(Collection entries)
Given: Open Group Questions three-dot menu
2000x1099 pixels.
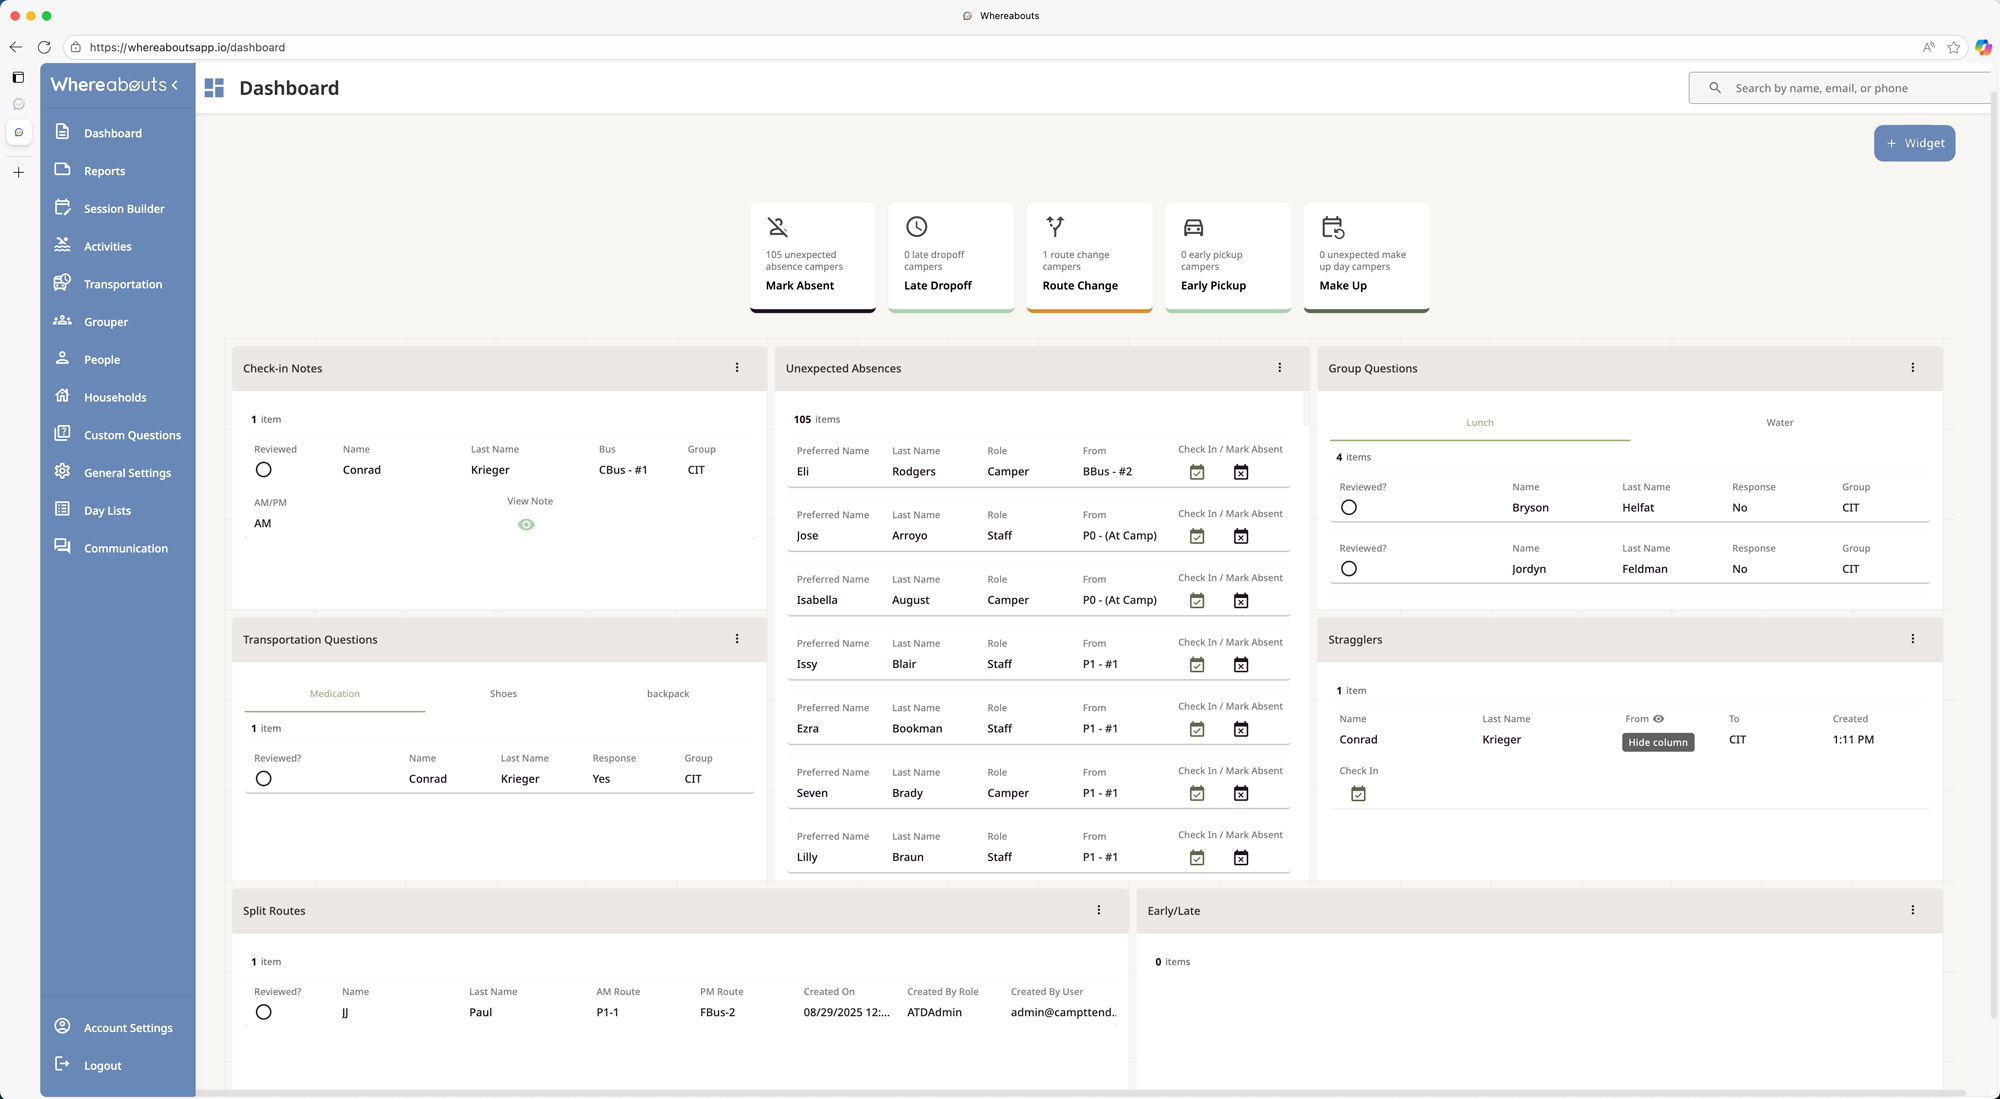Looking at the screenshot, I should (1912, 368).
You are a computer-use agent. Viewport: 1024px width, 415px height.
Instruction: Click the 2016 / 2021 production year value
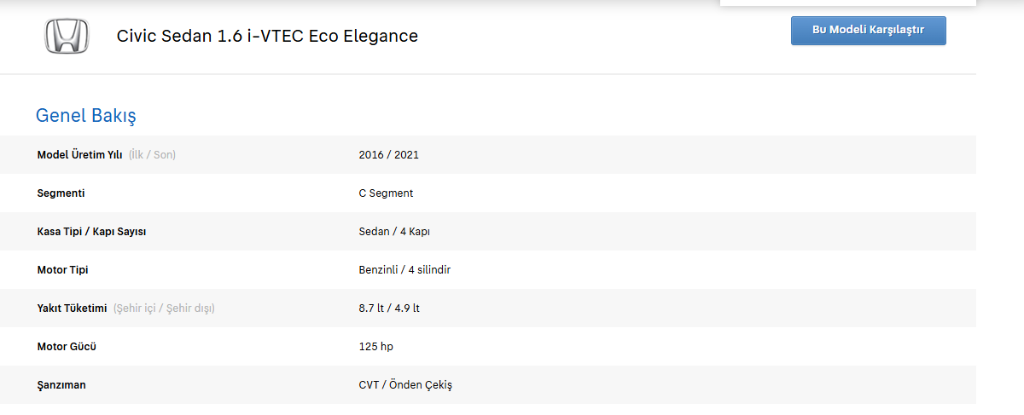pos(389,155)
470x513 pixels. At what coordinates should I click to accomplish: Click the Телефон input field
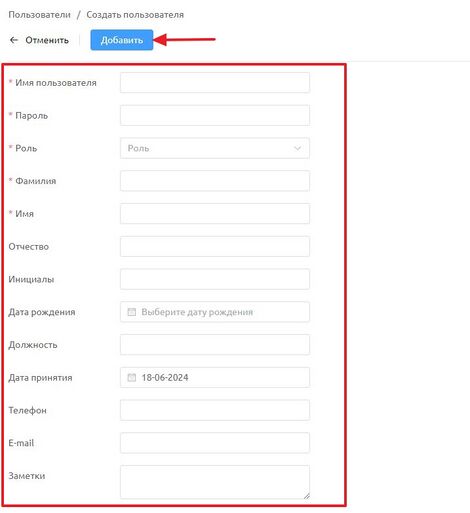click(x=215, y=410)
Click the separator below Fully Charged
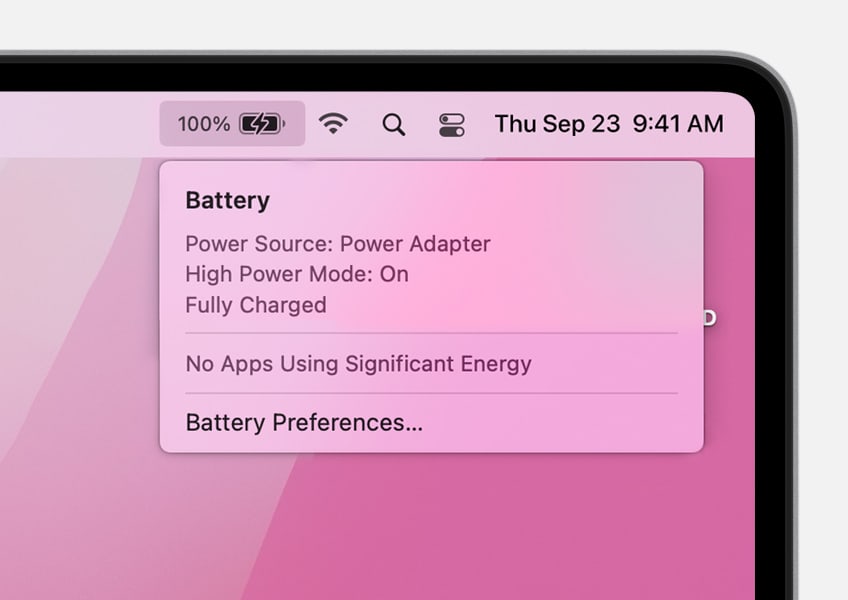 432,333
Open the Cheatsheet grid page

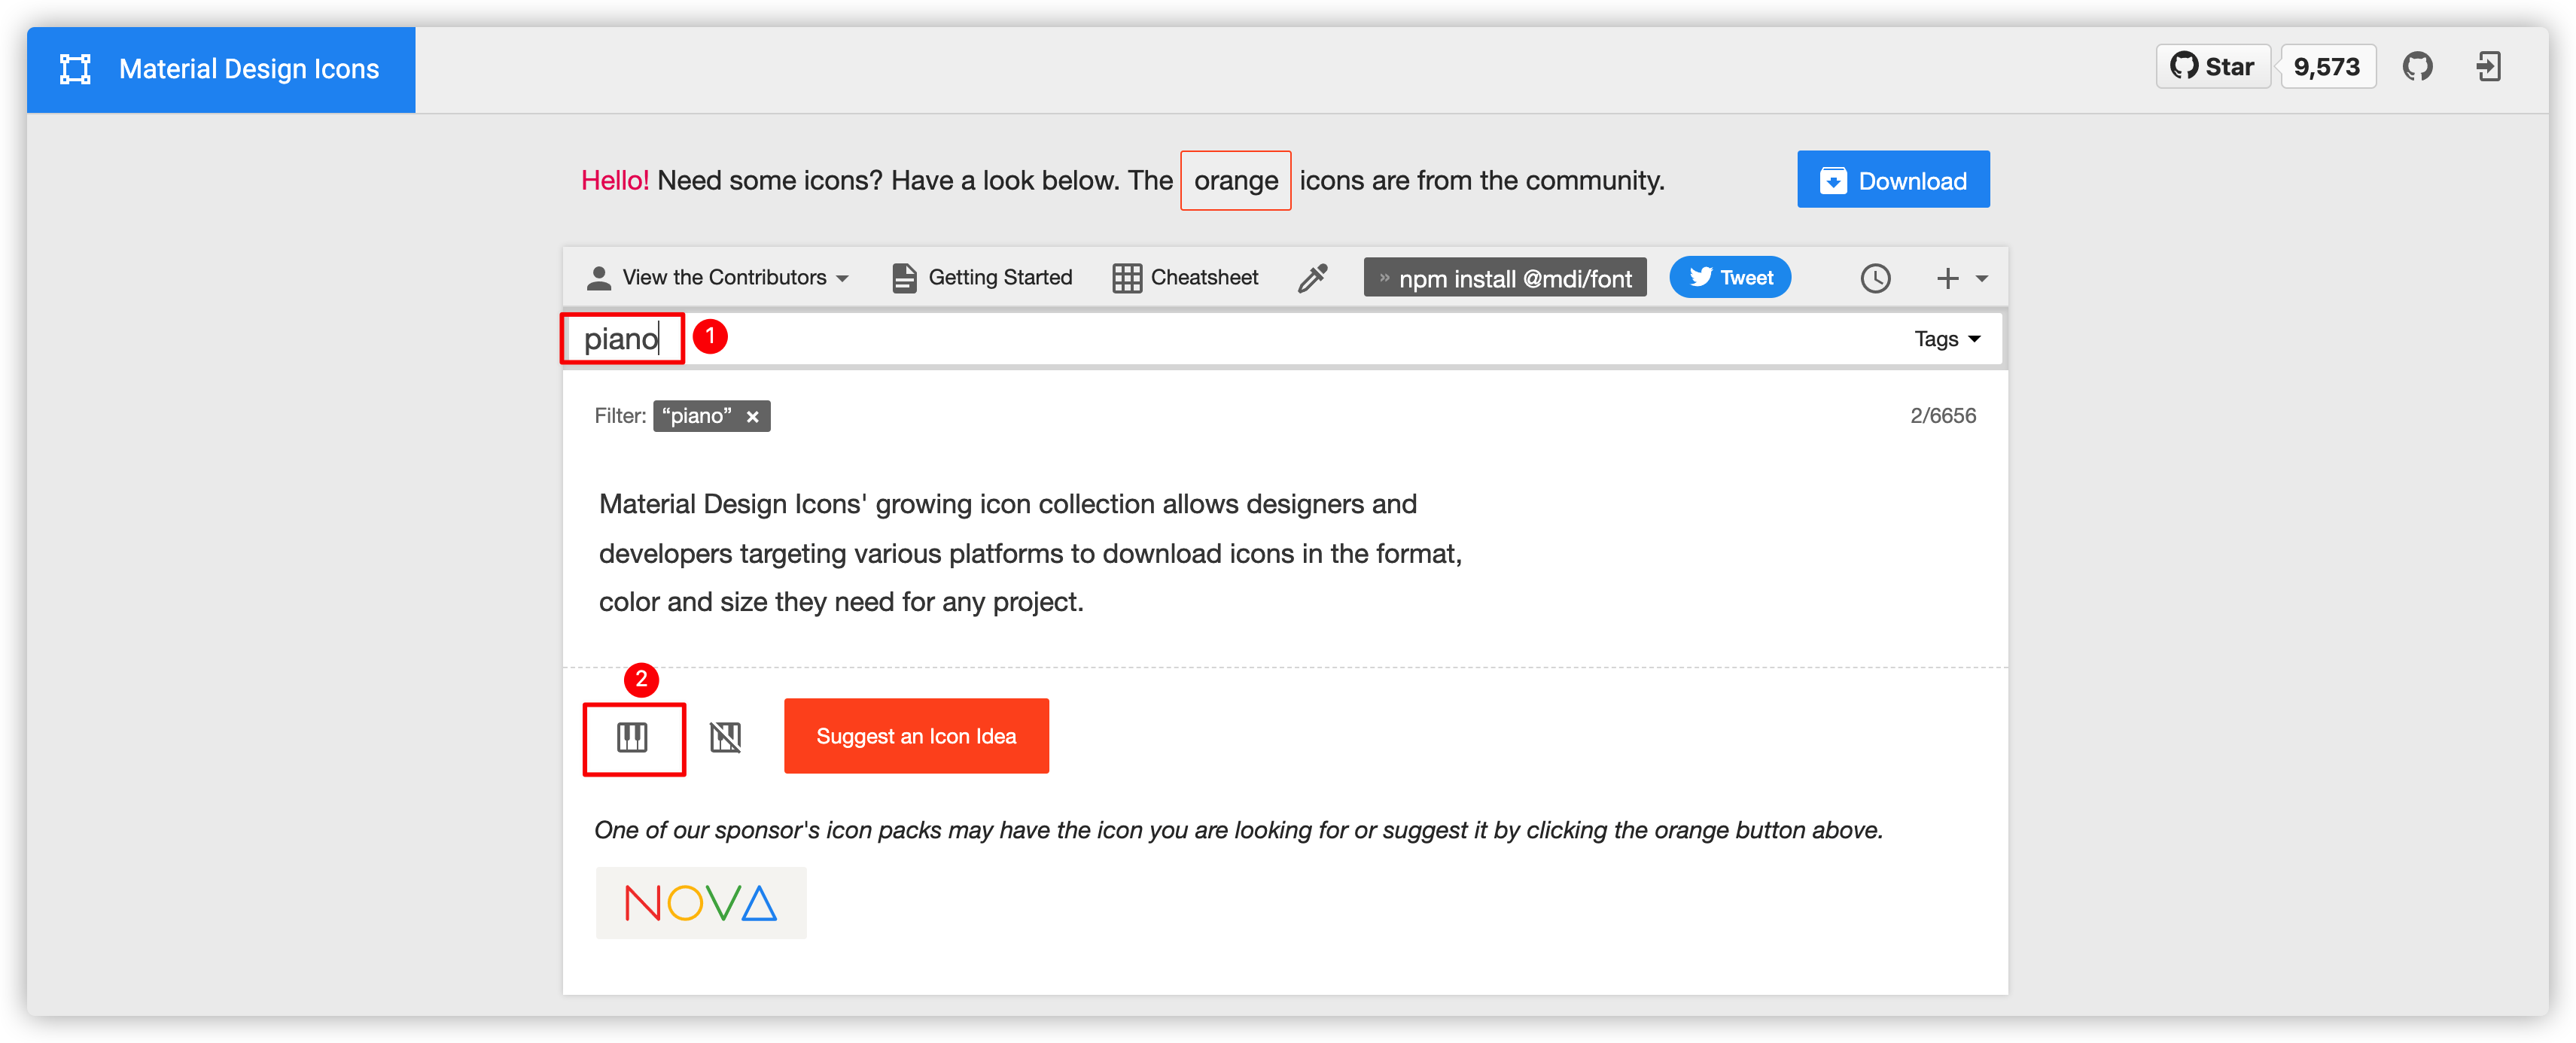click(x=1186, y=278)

#### Directive:
Quote the records from the line containing "You are a computer-use" through the last line of the records, both ends included. Leave the pictures out of your answer.

#### Exercise result:
You are a computer-use agent. Viewport: 1024px width, 415px height.
Instruction: Click the 2016 / 2021 production year value
pos(389,155)
470x513 pixels. At what coordinates should I click to accomplish: Click the Телефон input field
click(x=215, y=410)
Click the separator below Fully Charged
 432,333
Open the Cheatsheet grid page

click(x=1186, y=278)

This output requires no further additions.